Per la salute e la sicurezza dei lavoratori e delle lavoratrici del sesso
La coincidenza di una scritta su di un muro e di un articolo su di una rivista scientifica mi inducono a proporre a chi frequenta il sito di SNOP un tema di sicurezza e salute occupazionali poco frequentato.
“SEX WORK IS WORK”, qualcuno ha voluto comunicare – a un pubblico indistinto, quindi ampio – con la forza di una vernice rossa apposta lungo una strada urbana ad alto traffico.
Nelle statistiche INAIL non troveremo gli infortuni e le malattie delle lavoratrici e dei lavoratori del sesso: ma sono persone che esistono (perché esiste una clientela del sesso), con peculiari problemi di sicurezza e salute che direttamente discendono dal loro lavoro (particolarmente se esercitato in condizioni di povertà, fragilità personale e sociale, sfruttamento).
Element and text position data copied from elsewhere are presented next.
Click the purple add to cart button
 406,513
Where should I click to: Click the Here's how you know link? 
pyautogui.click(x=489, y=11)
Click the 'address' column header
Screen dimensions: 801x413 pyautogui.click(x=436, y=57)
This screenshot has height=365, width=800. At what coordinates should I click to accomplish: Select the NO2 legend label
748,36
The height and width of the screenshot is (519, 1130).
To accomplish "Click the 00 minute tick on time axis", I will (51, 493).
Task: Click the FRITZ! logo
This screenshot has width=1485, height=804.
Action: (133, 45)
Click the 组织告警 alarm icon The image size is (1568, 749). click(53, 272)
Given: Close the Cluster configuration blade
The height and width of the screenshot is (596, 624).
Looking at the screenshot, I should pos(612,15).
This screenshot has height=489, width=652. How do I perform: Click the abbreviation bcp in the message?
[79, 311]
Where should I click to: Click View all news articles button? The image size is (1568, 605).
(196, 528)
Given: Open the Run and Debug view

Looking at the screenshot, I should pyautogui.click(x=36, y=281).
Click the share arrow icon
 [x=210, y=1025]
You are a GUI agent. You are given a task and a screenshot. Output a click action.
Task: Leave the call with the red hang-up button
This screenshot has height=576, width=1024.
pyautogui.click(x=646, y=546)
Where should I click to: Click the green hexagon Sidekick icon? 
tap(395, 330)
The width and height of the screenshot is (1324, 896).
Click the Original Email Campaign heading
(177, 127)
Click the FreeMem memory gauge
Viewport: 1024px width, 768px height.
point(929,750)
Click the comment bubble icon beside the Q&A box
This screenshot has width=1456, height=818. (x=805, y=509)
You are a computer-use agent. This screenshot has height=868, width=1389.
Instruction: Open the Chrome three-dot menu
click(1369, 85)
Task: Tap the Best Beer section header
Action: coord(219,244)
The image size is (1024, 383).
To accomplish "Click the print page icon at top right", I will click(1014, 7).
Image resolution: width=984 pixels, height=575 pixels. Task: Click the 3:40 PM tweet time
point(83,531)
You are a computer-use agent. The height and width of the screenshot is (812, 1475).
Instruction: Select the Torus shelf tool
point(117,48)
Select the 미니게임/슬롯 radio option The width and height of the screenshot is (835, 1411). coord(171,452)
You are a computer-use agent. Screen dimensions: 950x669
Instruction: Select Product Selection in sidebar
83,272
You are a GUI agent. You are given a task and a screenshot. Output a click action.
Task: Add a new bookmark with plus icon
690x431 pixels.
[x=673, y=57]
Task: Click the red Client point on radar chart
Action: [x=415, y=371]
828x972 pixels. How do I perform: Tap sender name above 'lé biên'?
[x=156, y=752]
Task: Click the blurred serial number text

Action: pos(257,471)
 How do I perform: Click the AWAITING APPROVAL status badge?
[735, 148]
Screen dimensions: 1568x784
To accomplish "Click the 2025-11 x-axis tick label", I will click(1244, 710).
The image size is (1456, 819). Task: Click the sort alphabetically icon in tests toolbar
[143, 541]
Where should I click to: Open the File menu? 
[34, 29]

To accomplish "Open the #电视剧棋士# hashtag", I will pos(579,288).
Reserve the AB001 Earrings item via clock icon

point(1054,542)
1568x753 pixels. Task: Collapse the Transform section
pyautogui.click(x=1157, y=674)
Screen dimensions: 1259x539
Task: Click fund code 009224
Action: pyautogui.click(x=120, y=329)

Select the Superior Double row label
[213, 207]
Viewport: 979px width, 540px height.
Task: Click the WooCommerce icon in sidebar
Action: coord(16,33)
Oltre all’ignoto street writer, anche The Lancet si sta interessando di sex workers e ha inaugurato una serie ad essi dedicata (“Health Equity for SexWorkers”); ne richiamiamo qui il contributo appena pubblicato da Carmen H Logie e altr*, appartenenti a strutture sanitarie e di ricerca di Canada, USA, Ucraina, Tailandia e Paesi Bassi (in calce la citazione completa; il file è disponibile per tutti gratuitamente – è un “open access”).
L’articolo esplora le “complesse ineguaglianze sociali e di salute portate da multipli processi di stigmatizzazione sociale” e analizza a fondo “lo stigma strutturale, interpersonale e internalizzato che conforma in profondità la salute dei sex workers, sottominandone l’accesso ai diritti sanitari e umani, con impatti ben documentati sulla salute sessuale, il benessere mentale, la sicurezza e l’accesso alla giustizia“.
Forse arriveremo a considerare l’aggressione di una/un sexworker da parte di un cliente o di un “protettore” come un infortunio lavorativo (“lesioni da causa violenta in occasione di lavoro”) senza “se” e senza “ma”. Forse arriveremo a considerare un carcinoma HPV-correlato del collo dell’utero o del pene insorgente in una/un sex worker come un tumore professionale senza “se” e senza “ma”.
In ogni caso, si può/si deve provare a dare dignità e tutele anche a questa mal considerata categoria occupazionale.
Roberto Calisti
Logie C, Goldenberg S, Brisson J et al.: Intersecting stigma as a fundamental barrier to the health and wellbeing of sex workers. The Lancet Public Health, 2026; 11, e691-e702 https://www.thelancet.com/journals/lanpub/article/PIIS2468-2667(25)00220-8/fulltext
Tutti gli articoli della Serie “Health equity fo sex workers” di The Lancet – Public Health sono disponibili qui: www.thelancet.com/series-do/health-equity-for-sex-workers
Vedi anche:
Krüsi A, Pearson J, Stardust Z et al.: Towards occupational health and safety in sex work. The Lancet Public Health, 2026; 11, e715-e726
https://www.thelancet.com/journals/lanpub/article/PIIS2468-2667(25)00251-8/fulltext


Una risposta
Segnalo che a Milano sono state organizzate giornate di offerta gratuita (l’ultima il 26 giugno us, tra le 18.00 e le 23.00) della vaccinazione anti-HPV a sex-workers: è stato allestito un tendone in zona Porta Venezia e contestualmente è stata offerta anche la possibilità di eseguire test rapidi per HIV, HCV, sifilide e ovviamente di essere informati (councelling). La letteratura straniera è ricca di iniziative che portano gli operatori di salute pubblica ‘in strada’ per raggiungere le popolazioni che per vari motivi non accedono spontaneamente agli ambulatori: un tendone o un camper possono essere attrezzati e favorire l’incontro con l’operatore sanitario abbattendo barriere non solo fisiche, ma anche (soprattutto) culturali.